> [SUPPLIED DATA]
──────────

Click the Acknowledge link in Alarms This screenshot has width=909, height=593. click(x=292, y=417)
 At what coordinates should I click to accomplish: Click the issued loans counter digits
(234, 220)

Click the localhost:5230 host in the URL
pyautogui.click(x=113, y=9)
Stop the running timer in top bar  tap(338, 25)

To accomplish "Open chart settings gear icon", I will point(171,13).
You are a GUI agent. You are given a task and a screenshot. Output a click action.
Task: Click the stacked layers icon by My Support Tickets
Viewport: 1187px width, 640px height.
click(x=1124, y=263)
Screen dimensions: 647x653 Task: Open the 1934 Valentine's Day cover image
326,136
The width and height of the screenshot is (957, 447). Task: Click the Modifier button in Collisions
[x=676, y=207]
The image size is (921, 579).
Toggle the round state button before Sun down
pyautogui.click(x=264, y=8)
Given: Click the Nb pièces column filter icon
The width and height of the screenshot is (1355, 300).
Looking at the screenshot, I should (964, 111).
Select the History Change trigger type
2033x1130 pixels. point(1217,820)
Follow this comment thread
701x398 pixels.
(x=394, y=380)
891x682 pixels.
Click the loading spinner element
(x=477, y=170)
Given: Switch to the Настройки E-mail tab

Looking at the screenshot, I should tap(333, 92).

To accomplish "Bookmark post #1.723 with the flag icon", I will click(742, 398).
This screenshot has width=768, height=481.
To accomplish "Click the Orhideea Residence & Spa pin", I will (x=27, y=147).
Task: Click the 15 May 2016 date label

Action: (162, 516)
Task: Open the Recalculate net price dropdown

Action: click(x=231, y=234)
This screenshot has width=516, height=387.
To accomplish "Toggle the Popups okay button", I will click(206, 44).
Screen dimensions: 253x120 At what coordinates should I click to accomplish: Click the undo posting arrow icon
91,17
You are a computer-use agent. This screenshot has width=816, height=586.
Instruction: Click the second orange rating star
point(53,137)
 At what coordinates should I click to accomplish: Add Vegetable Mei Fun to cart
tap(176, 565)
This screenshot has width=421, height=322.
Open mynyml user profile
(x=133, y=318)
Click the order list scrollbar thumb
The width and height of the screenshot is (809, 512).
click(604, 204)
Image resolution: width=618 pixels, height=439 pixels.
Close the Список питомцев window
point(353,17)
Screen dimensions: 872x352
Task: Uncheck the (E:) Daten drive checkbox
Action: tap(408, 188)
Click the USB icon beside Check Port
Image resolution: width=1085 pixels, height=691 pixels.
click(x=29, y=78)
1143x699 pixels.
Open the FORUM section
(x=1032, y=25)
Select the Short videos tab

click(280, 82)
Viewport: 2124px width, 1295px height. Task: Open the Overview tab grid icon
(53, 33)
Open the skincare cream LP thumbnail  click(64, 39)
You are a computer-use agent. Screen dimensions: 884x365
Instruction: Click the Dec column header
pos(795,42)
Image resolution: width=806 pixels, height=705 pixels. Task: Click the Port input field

──────────

> [PROBLEM TO SOLVE]
Please go through the data above and copy each line containing the word "computer".

> [SOLUTION TO THIS PROBLEM]
You are a computer-use agent. This screenshot has width=816, height=586.
You are a computer-use agent. Screen dimensions: 884x365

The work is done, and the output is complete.